Shortly thereafter I was setting up my tent and I paused to talk to a guy in a nearby campsite. He was a rancher who liked the vistas at Blue Mesa Reservoir, the fishing, and the uncommon community of large ponderosa pines, aspen and Gambel oak. We were having a friendly conversation until I asked him if he had seen the lovely field of flowers on the approach to the campground. The friendliness went out of his face, and he just stared at me, saying nothing. With alacrity, I changed the subject and his friendly demeanor returned.
When I returned to Boulder, my colleague Erin Tripp identified the flowering plant as one of the locoweeds, Oxytropois sericea, which goes by the common name white locoweed. Ranchers despise locoweeds, because they are the greatest cause of livestock poisoning in the west. Now I understand the rancher's cold response to my innocent but provocative question.
Locoweed is a colloquial term referring to the poisonous species in the genus Oxytropis or in the genus Astragalus, both in the legume family. Locoweed is supposed to refer to any of the perennial legumes that produce the poisonous alkaloid swainsonine, but it is sometimes mistakenly used to refer to species of Astragalus that are poisonous due to their accumulation of selenium, a chemical agent that occurs naturally in the soil. This confusion is exacerbated by the fact that some plants both produce swainsonine and accumulate selenium.
Swainsonine poisoning has most often been reported in cows, sheep and horses, but it has also been reported in deer and elk. The toxin inhibits two enzymes in the herbivores, resulting in a set of irreversible neurological symptoms referred to as locoism. Minor cases reduce growth and reproduction, but major cases cause loss of appetite and weight, ultimately causing death.
Most chemical plant defenses, such as the iridoid glycosides of milkweeds and the monoterpenes of pine trees, are synthesized by the plants. But swainsonine in locoweeds is produced by an endosymbiont, a fungus that lives inside the plant tissues.
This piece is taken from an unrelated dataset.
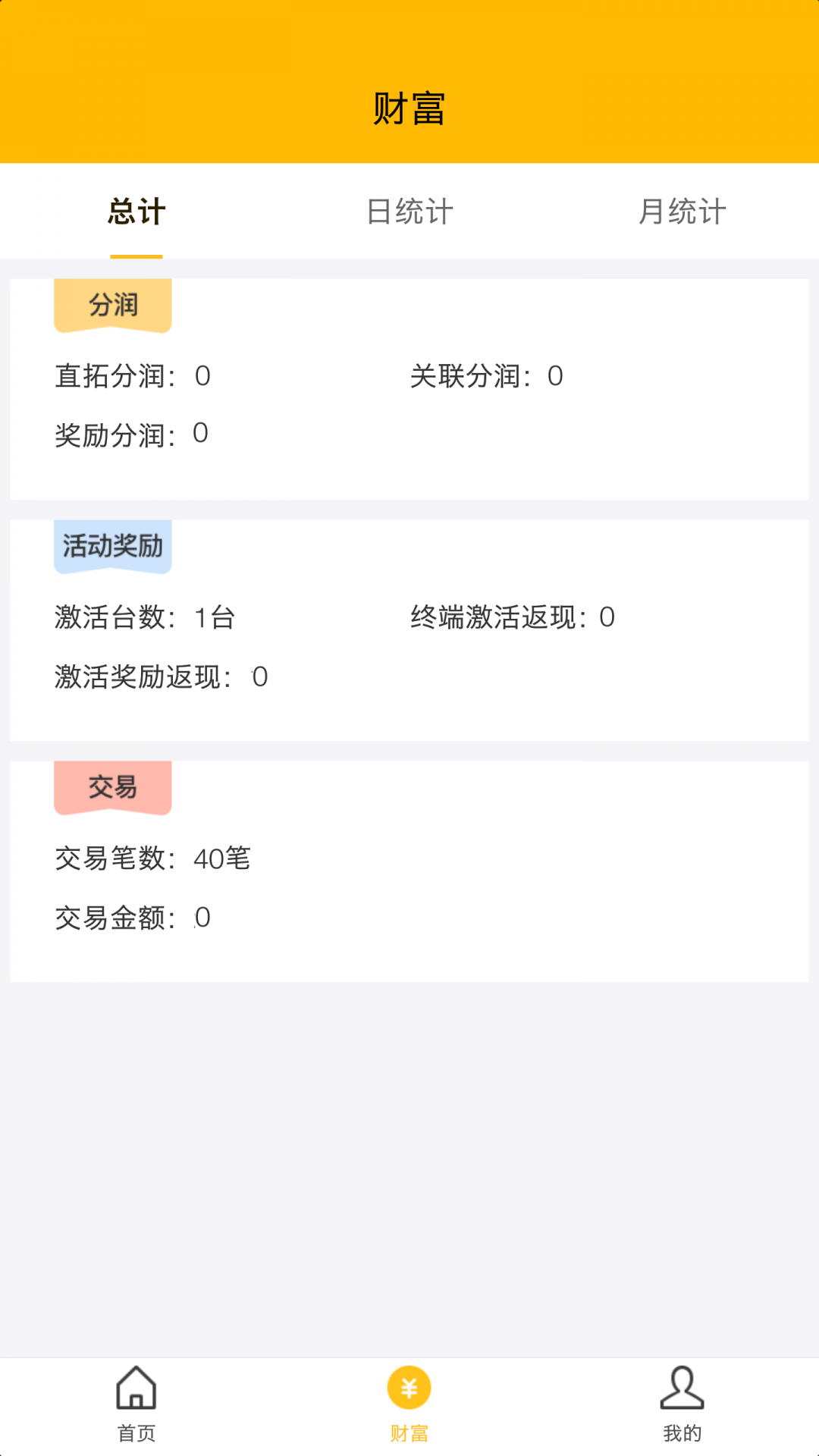This screenshot has height=1456, width=819.
Task: Click the 财富 page title header
Action: [410, 108]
The genus Undilum contains the fungal endosymbionts that live within the tissues of their hosts. Undilum sericea is found only in white locoweed, Oxytropis sericea. Other locoweeds have different species of Undilum living in them. The fungus in a mature plant is incorporated in seeds, so that each seedling starts life inoculated with the fungus that makes it poisonous.
Swainsonine deters feeding by rats, but cows, sheep, horses, deer and elk find locoweeds palatable. Most chemical defenses produce a fragrance or taste that warns herbivores of dire consequences if the herbivore continues to eat the plant. But locoweed does not produce feeding aversion via fragrance or taste in any animals except rodents. Locoism, also called intoxication, does not appear until cattle and horses have been consuming locoweeds for several weeks. Once the symptoms appear, the damage is irreversible.
The relationship between the fungal endosymbiont and its host is apparently ancient, for white locoweed, which is native to both China and western North America, has the same fungal endosymbiont everywhere.